In a GP the 3rd term is equal to four times the first term and the sixth term is equal to three times the fourth term plus 32. determine the sequence.

ar^2 = 4a

ar^5 = 3(ar^3)+32

Now crank it out

To determine the sequence in a geometric progression (GP), we need to find the common ratio (r) and the first term (a).

Let's denote the first term as "a" and the common ratio as "r".

Given information:
- The 3rd term is equal to four times the first term.
- The 6th term is equal to three times the fourth term plus 32.

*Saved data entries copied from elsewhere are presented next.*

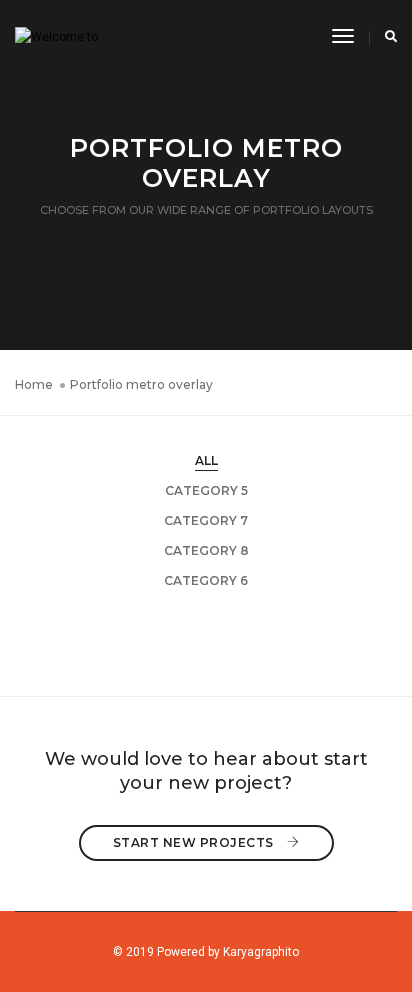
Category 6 (206, 580)
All (206, 460)
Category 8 (206, 550)
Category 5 (206, 490)
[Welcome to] (56, 37)
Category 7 (206, 520)
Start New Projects (195, 842)
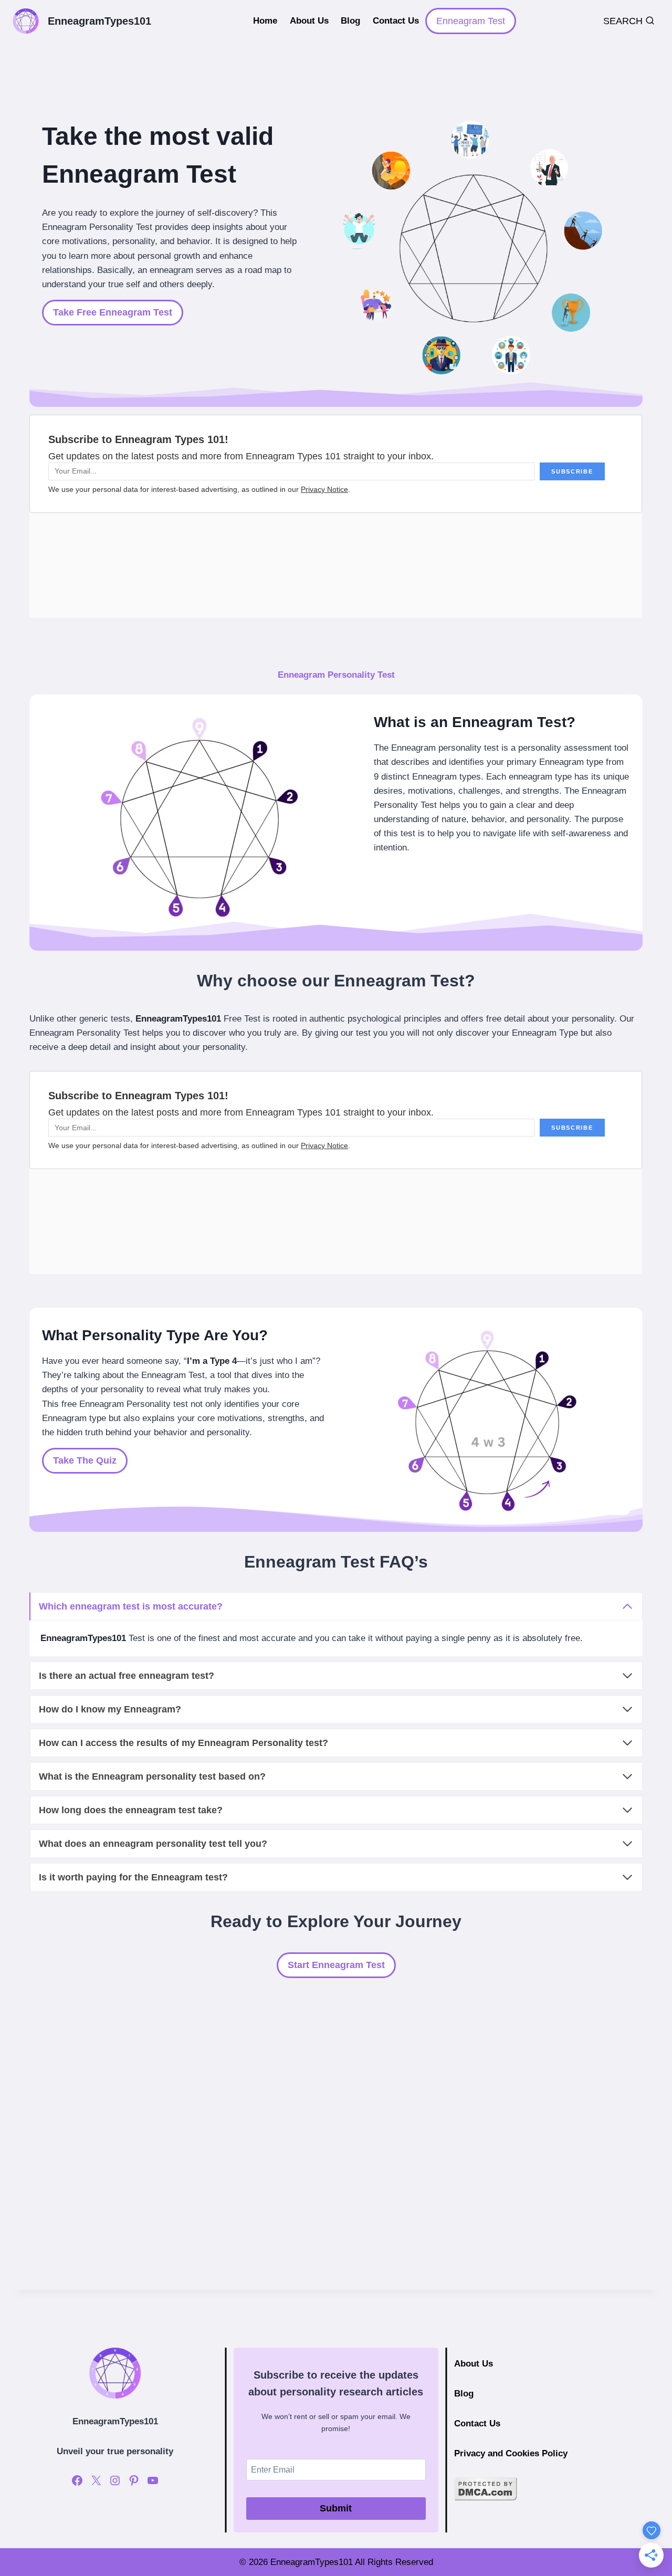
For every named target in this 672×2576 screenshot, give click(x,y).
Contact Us (396, 21)
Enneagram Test (470, 21)
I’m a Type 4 (212, 1361)
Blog (350, 21)
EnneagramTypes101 (178, 1019)
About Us (309, 21)
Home (265, 21)
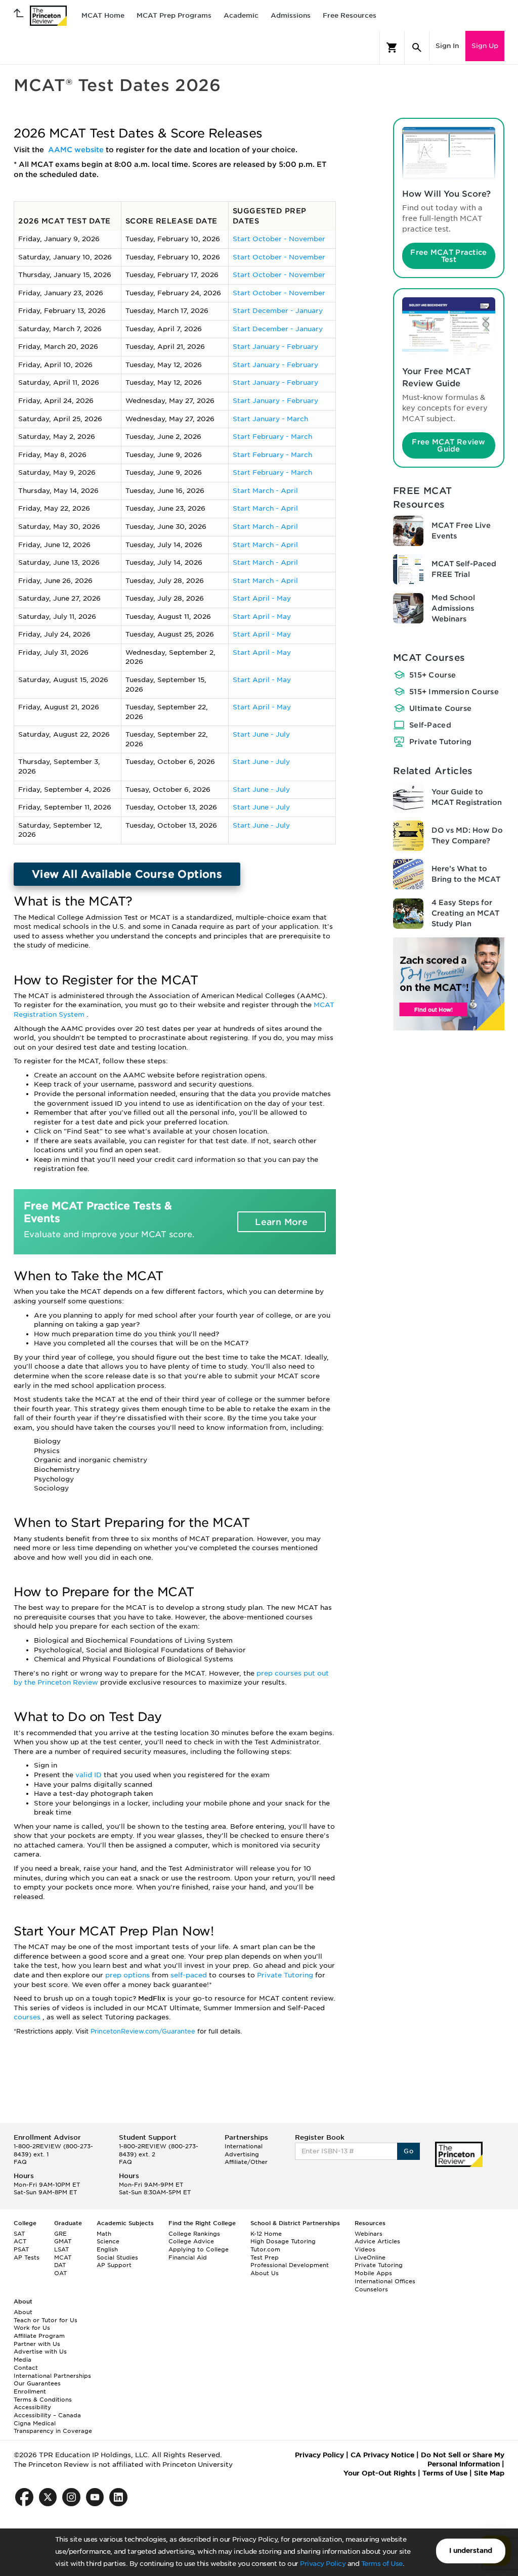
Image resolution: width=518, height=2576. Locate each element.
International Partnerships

Using these conditions, we can set up equations:

1. The 3rd term is four times the first term:
a * r^2 = 4a

2. The 6th term is three times the fourth term plus 32:
a * r^5 = 3(a * r^3) + 32

We have two equations with two unknowns, so we can solve them simultaneously.

From the first equation, we can divide both sides by "a":
r^2 = 4

Taking the square root of both sides:
r = ±2

Since the common ratio cannot be negative, we take r = 2.

Substituting r = 2 into the second equation:
a * 2^5 = 3(a * 2^3) + 32
32a = 24a + 32

Simplifying:
8a = 32
a = 4

Now that we have found the first term (a = 4) and the common ratio (r = 2), we can determine the sequence.

The sequence in the geometric progression is:
4, 8, 16, 32, 64, 128, ...

Each term can be obtained by multiplying the previous term by 2.